Kleiner Feigling, The Original, natural fig liqueur:  Had a discernable and pleasant fig-y odor.  The taste was good--nice and fruity.  A bit strong, but not like a typical hard liquor, which makes sense since they're usually double the alcohol content.  I didn't enjoy it as much as the creme de cassis (see my post on August 21, 2021 for more information on that drink), but it was still solid, better than average.  Overall it was fun to try a liquor flavored with a different kind of fruit.  Also, I had mine plain, but others mix it with other liquids as a cocktail, or over ice.  And I didn't do the "flip it over and tap the cap to cause bubbles before drinking" tradition, since I hadn't heard about that until after I finished the bottle.  Therefore, I would recommend this for folks looking to try something new in a fruity liqueur.  Unless you hate figs, I guess.  I'll look for other Kleiner Feigling flavors as well.

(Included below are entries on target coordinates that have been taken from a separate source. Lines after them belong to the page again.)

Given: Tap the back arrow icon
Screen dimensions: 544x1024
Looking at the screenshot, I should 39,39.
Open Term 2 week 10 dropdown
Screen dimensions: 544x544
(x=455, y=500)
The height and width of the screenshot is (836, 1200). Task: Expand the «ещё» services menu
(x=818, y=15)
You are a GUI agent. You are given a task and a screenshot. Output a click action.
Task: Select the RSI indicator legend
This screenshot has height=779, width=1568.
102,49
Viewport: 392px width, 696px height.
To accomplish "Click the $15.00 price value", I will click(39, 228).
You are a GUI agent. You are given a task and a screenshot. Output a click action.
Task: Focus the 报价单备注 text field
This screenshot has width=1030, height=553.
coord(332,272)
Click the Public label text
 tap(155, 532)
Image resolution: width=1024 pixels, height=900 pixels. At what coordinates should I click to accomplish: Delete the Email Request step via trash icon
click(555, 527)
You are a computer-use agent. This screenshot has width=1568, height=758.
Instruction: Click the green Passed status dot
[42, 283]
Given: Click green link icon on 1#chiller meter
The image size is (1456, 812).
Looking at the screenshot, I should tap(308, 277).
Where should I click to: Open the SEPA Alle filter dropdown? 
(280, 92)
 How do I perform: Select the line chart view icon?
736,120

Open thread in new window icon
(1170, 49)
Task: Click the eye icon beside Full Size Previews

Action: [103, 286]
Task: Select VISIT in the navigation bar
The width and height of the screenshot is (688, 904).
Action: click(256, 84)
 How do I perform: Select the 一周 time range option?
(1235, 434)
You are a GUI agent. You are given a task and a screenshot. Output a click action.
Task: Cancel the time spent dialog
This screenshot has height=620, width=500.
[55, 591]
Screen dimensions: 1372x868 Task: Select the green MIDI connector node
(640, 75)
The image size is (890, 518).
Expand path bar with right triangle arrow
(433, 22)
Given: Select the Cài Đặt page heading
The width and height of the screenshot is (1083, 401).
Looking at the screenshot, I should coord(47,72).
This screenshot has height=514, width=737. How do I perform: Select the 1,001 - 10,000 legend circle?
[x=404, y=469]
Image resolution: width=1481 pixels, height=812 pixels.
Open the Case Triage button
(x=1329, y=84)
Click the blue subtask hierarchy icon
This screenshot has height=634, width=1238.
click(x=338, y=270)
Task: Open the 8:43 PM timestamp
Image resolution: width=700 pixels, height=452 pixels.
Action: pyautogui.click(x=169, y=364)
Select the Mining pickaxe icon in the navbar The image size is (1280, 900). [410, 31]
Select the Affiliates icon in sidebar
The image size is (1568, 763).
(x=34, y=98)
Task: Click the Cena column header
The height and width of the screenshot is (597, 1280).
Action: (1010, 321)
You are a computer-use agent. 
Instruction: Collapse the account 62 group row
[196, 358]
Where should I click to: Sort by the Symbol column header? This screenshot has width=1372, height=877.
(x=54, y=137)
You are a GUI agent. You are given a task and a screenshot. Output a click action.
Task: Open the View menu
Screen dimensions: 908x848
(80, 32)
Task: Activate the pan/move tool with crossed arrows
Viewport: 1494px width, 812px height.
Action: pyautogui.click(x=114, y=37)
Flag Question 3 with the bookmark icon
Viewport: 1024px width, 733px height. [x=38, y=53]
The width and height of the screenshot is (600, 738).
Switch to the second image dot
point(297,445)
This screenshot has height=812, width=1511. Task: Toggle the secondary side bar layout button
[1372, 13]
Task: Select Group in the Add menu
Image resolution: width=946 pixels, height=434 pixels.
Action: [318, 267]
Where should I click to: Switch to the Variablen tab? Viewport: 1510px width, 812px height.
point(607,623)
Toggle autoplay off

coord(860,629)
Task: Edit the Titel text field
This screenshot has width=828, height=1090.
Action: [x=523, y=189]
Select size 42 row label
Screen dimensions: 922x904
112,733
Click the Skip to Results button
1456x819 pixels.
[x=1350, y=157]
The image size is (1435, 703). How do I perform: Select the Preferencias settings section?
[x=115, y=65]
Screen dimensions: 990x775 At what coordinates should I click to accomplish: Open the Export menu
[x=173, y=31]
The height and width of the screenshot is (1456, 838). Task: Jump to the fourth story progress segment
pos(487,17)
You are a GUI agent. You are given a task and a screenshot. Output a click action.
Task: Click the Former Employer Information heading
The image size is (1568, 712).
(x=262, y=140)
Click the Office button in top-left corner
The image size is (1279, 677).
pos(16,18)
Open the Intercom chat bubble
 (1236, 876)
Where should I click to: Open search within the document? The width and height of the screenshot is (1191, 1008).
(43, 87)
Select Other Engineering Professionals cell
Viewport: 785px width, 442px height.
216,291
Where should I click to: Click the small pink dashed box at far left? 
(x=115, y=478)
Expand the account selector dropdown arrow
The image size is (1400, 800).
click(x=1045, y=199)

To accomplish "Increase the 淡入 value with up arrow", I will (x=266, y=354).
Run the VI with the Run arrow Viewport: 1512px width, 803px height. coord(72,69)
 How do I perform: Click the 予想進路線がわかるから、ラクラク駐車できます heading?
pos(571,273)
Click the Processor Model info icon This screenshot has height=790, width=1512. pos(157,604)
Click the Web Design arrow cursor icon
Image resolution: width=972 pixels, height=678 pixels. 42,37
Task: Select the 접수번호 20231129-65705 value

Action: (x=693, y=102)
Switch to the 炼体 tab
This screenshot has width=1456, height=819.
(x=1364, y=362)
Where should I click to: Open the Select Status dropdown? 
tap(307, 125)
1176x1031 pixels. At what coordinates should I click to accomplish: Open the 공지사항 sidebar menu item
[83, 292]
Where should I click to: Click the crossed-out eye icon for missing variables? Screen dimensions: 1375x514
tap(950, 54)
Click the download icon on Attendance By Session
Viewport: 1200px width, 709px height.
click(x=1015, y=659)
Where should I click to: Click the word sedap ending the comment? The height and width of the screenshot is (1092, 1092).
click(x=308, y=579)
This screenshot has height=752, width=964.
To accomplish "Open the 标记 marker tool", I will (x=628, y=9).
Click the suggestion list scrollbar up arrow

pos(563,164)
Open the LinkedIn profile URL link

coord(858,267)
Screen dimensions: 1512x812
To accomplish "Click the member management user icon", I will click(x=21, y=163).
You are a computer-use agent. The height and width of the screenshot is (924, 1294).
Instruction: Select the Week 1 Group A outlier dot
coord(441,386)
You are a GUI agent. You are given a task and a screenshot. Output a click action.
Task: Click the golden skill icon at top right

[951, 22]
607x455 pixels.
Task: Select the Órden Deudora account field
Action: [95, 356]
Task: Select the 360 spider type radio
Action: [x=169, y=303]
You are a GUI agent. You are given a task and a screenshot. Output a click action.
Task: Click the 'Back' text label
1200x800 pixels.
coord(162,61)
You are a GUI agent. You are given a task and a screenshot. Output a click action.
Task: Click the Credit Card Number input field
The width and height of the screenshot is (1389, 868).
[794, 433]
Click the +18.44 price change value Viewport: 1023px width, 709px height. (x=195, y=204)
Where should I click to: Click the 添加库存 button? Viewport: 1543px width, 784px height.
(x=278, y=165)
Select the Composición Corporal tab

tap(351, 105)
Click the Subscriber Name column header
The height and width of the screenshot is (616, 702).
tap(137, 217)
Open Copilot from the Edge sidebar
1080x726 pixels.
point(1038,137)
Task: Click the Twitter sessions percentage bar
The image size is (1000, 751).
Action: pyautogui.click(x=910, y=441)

     BEHN is based out of the small seaside town of Eckernforde.  Which, despite its size, has had a couple of famous denizens.  Olympic medalist Ruth Halbsguth was born here.  She won a silver medal in the women's 4 X 100 meter freestyle swimming event in the 1936 Summer Games.  Count Saint Germain  (1712-84) was buried here, until flooding destroyed his grave  in 1872.  The Count was a very colorful fellow.  He was renowned as a chemist, musician, diplomat, probable spy, adventurer, etc., and enjoyed the patronage of many royals of his day, because they found him endlessly fascinating and entertaining.  He might have been born in Transylvania, but nobody's really sure.